Una perspectiva crítica nos permite, sin embargo, considerar el espacio  público  como  un espacio de  negociación  cargado  también de emociones y formas de apropiación. Alicia Lindón utiliza la noción de espacio vivido porque ésta despliega una infinidad de posibilidades en términos de la corporización del espacio: si los cuerpos se rigen por normas sociales, existe una diversidad de prácticas en las relaciones cuerpo- espacio que dan cuenta de la negociación, resistencias e incluso transgresiones que realizan las personas. Transgredir los códigos sociales en el espacio público no solo pone en cuestión el sistema heteronormativo, moviliza también lo que yo llamaría “una política de desdibujamiento de las fronteras”. ¿Qué quiero decir con esto? Hemos reproducido códigos, símbolos, formas de desplazarnos en el espacio, de comportarnos, de vestirnos, de reconocernos o de imaginarnos. Cuestionar sistemáticamente este conjunto de códigos en el espacio público, pero no solamente, implica políticamente dos cosas: por una parte, la resignificación de los cuerpos situados al “margen” y, por otra parte, una resignificación de la propia noción de “margen” que, a su vez, repercuta sobre nuestras formas de apropiarnos del espacio.

bell hooks lo explica cuando sostiene que considerar el “margen” solamente como un lugar de privación, es entregarlo a la desolación y a la desesperanza.

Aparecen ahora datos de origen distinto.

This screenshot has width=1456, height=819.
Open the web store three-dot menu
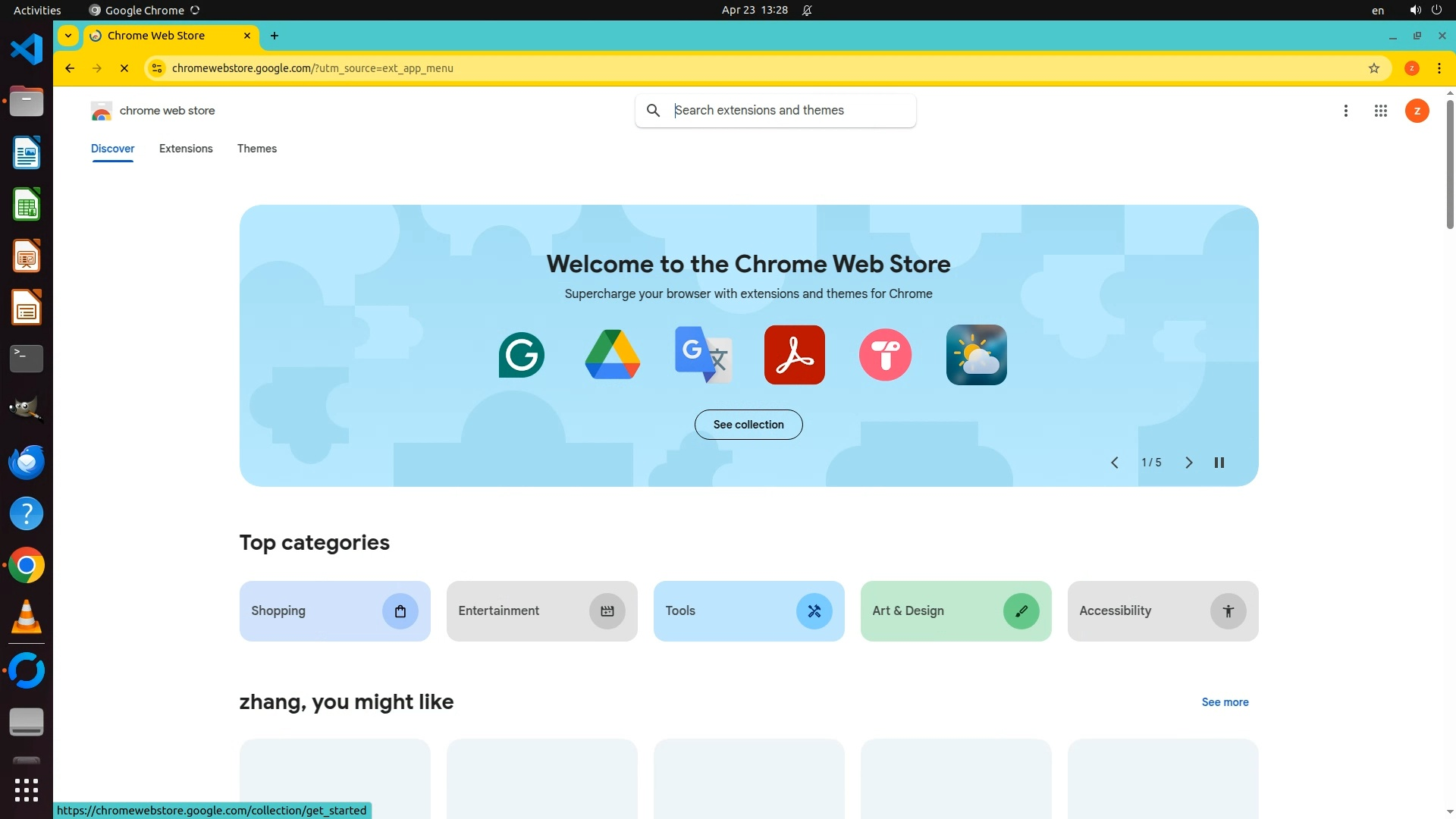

Veremos entonces una frontera izada entre el centro y los márgenes, perpetuamente tratando de contenerlos, de aplastarlos represivamente o de limitarlos. ¿Qué pasaría si, como ella misma sugiere, permeamos  la   propia idea de frontera (esa misma imagen de muro que se concretiza en nuestra vida cotidiana atravesando todos los lugares que habitamos) para sostener un espacio creativo radical que nos permita a mujeres, adolescentes, niñas, afirmar nuestras subjetividades y articular otros sentidos de mundo?

Es precisamente en ese sentido que varias feministas han señalado que el cuerpo nunca es fijo sino múltiple y producido en relación a otros cuerpos reales, recordados o imaginados (recuerdo las manos de mi abuela, la risa de mi tío, me muevo en referencia a otros cuerpos, veo constantemente los cuerpos en metamorfosis de mis hijos). “Cuerpos danzantes”, en suma, porque nos permiten ir más allá de los límites impuestos. “El cuerpo nunca es fijo”. Pienso en ello cada vez que escudriño el mío, los cambios a través del tiempo, los embarazos, la operación quirúrgica, los músculos, los ojos, las arrugas, las cicatrices. “Cicatrices: mías, tuyas, nuestras cicatrices”. Hay que ponerles nombre, palpar el surco, explorar las nuevas geografías, preguntarse qué son, ir más allá del sentido poético de la reconstrucción. Este es un ejercicio eminentemente político pues se trata de reconstruir las fronteras a partir de las cuales nuestros cuerpos no sólo no son permitidos -o permitidos a medias- en ciertos espacios, sino cómo han sido atravesados por códigos y normas muy concretas de experimentar el deseo, la maternidad, la sensualidad, etc. En otras palabras, se trata de poner el cuerpo en entredicho. Esto es un cuerpo danzante: atreverse, juntas, a desdibujar sus límites.